I use and love nbdev. It makes developing a python package iteratively as easy as it gets. Especially, as I generally do this along side a project which uses said package. Normally when I create a new nbdev project (nbdev_new), I get a settings.ini file and setup.py file. In order to keep working on different packages / projects simple, I will immediately create a conda environment fileenv.yml for the project.
I know that the environment one develops a package in is NOT necessarily the minimum dependencies it requires. Further, a package's dependencies are a subset of those one may need for a working on a project utilizing said package. In MY use case it is clear that I am double-dipping! I am developing the package as I use it on a project.
So for the sake of this feature request let's assume that the package dependencies == project dependencies. In other words, the env.yml file contains all of the requirements for the setting.ini file.
nbdev workflow
make new empty repo "current_project" and clone it
# install for local development
$ pip install -e .
Problem formulation
I am developing a package in python using a setup.py file. My package may have requirements (listed under settings.ini with the key requirements) that get automatically important and used in the setup.py file. While developing my package I have a conda environment which is specified in a yaml file env.yml (see Files > Example Conda File).

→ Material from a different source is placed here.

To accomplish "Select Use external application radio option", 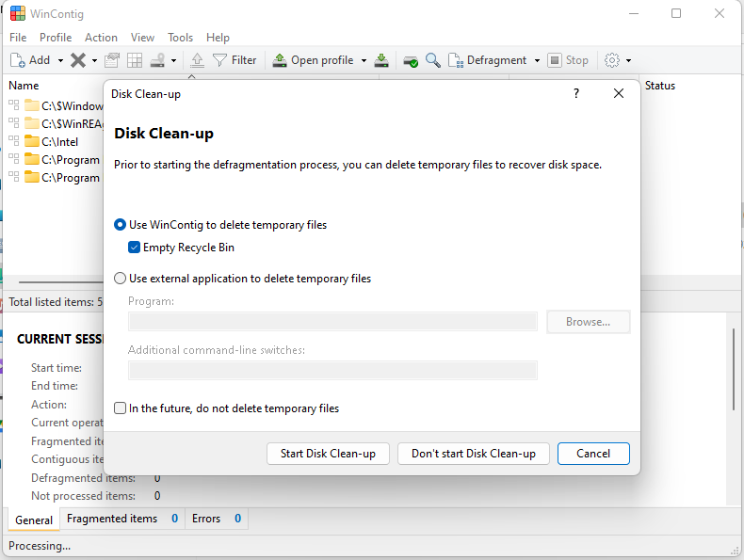I will [x=120, y=279].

I also have some GitHub actions that test my package. I dislike having to update settings.ini manually (especially since it doesn't allow for multiple lines) to get the requirements into setup.py. Especially as I have already listed them out nice and neatly in my env.yml file. So my feature request is as follows:
Feature request
Given a conda environment yaml file (e.g. env.yml) add a nbdev command to iterate through its content and convert the dependencies (and the versions) to the correct pypi version (required by setup.py), storing them in settings.ini under the keyword requirements, e.g. nbdev_env_to_ini
Desired outcome
My desired outcome is that I can store all of my package requirements in the conda environment file env.yml and have them automatically find themselves in the setup.py file under install_requires. Since my workflow is built around reading the requirements in from a settings.ini file (from nbdev), my feature request solves this by taking the values of env.yml and put them in settings.ini.
Current Solution
The current solution is the file env_to_ini.py (see Files > env_to_ini.py).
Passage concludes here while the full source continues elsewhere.